The DLC is specifically tailored for those who played the main game and want more of a challenge. The vampires are pretty easy to kill, it is easy to work out where they will spawn and what you do to cause it. But you ignore that or cannot be bothered taking precautions, you will end up with a harder game since you will lose your NPC's. I doubt those doing all the moaning got any more attacks than those who never had a problem, they just failed for whatever reason to do anything to prevent it or deal with it.
My point exactly. You can choose to deal with the vampire attacks via approaching game play in a very narrow, specific way, through "work[ing] out where they will spawn and what you do to cause it" and then, well, endlessly babysitting your NPCs every single time you go near a town.

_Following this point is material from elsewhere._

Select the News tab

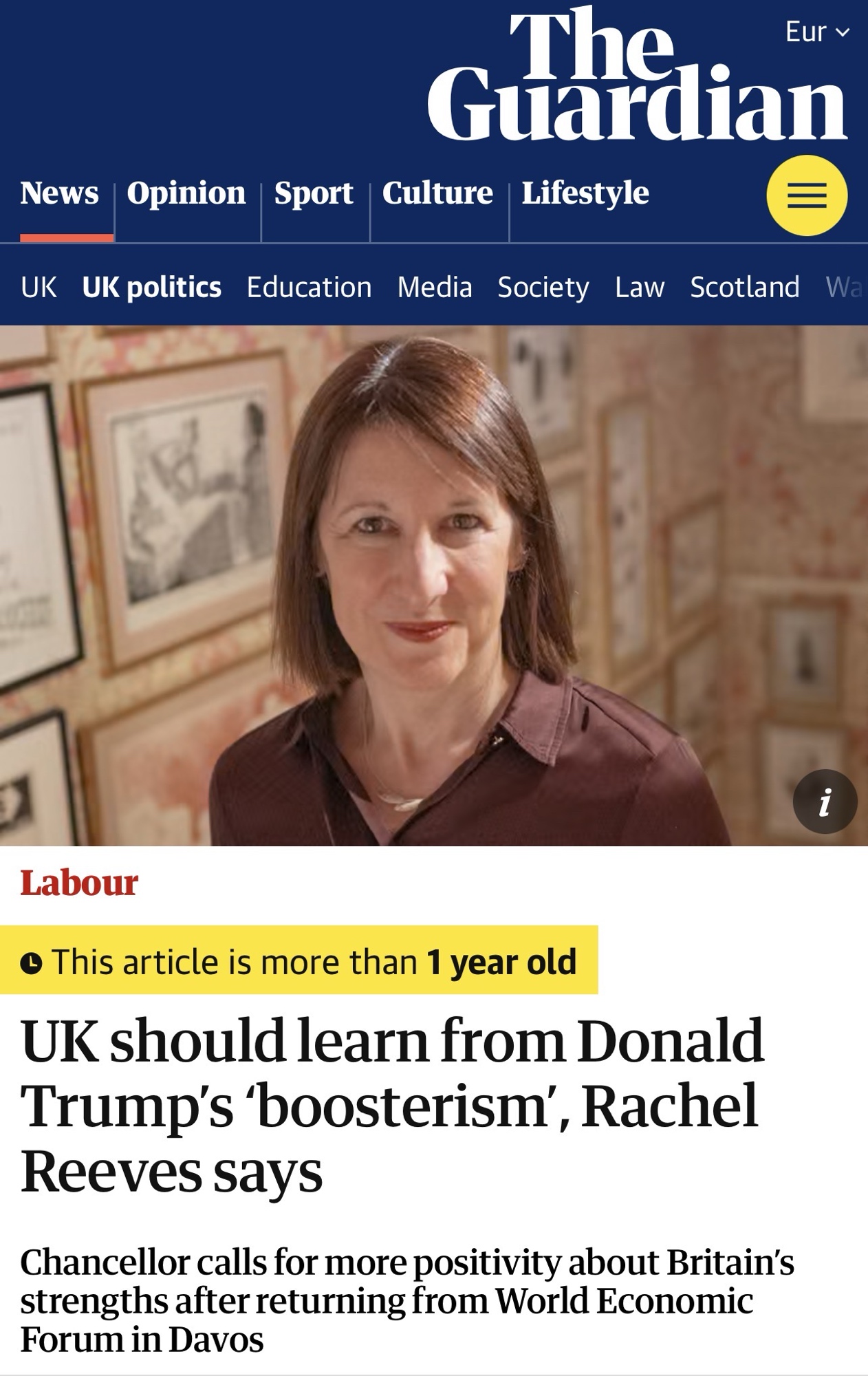click(x=60, y=193)
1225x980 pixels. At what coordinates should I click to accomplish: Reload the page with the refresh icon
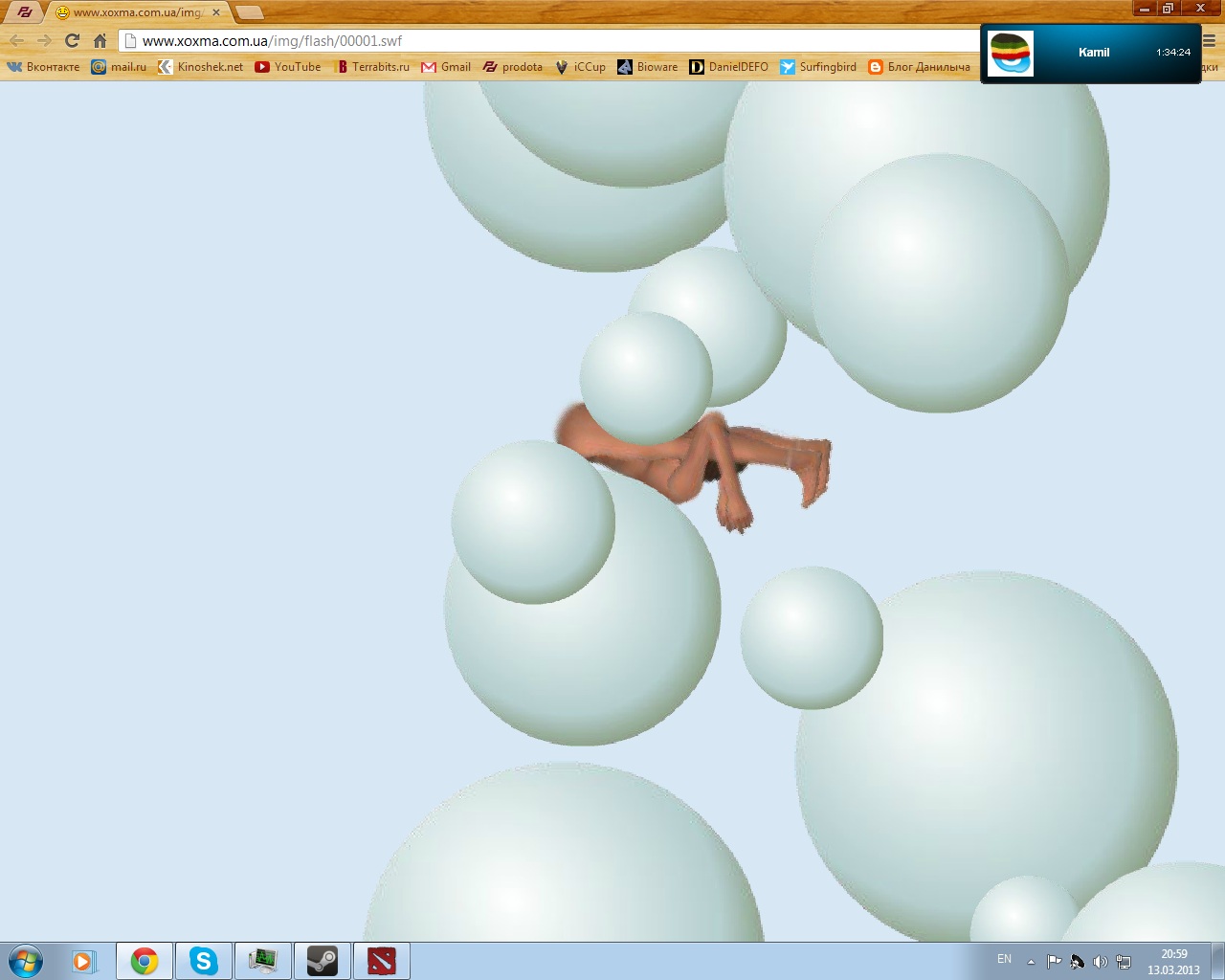click(72, 40)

If you do not choose to drastically alter your play style and become an endlessly spawn-monitoring NPC babysitter, then "you will end up with a harder game since you will lose your NPC's."
I disagree that this new dynamic makes the game any "more of a challenge;" as you note, the "vampires are pretty easy to kill" regardless of difficulty setting. What is challenging is keeping them from one-shotting your pathetically weak townspeople.... again something that is not affected by difficulty setting (since difficulty setting only affects the player, not the NPCs). You can always just let your NPCs slowly die off, but this doesn't really make the game any "harder" --- just a lot more lifeless. But you
have to choose one or the other..... or, you can, as you say, always choose to not play the DLC.
Somehow I think that the designers didn't quite intend for things to be that way, because if they had, they'd probably have done a lot more (or indeed, anything at all) to highlight the "hardcoe" or "challenging" nature of the DLC, or make it so that Dawnguard could only be started once you were high level and all finished with the non-essential NPCs. Instead, they allow you to start the questline at level 10, and do absolutely nothing to highlight the profound, world-altering danger that the vampire threat presents---they just use the same exact vague language about a "great threat" that they used for dragons and the civil war (neither of which turn out to be particularly threatening to your game world; yes, dragons can kill NPCs too, but as countless people have pointed out, the big difference there is that it's possible to
notice that a dragon is killing your NPCs without having to learn, memorize, and repeatedly check spawn points throughout a town every single time you enter or exit a building).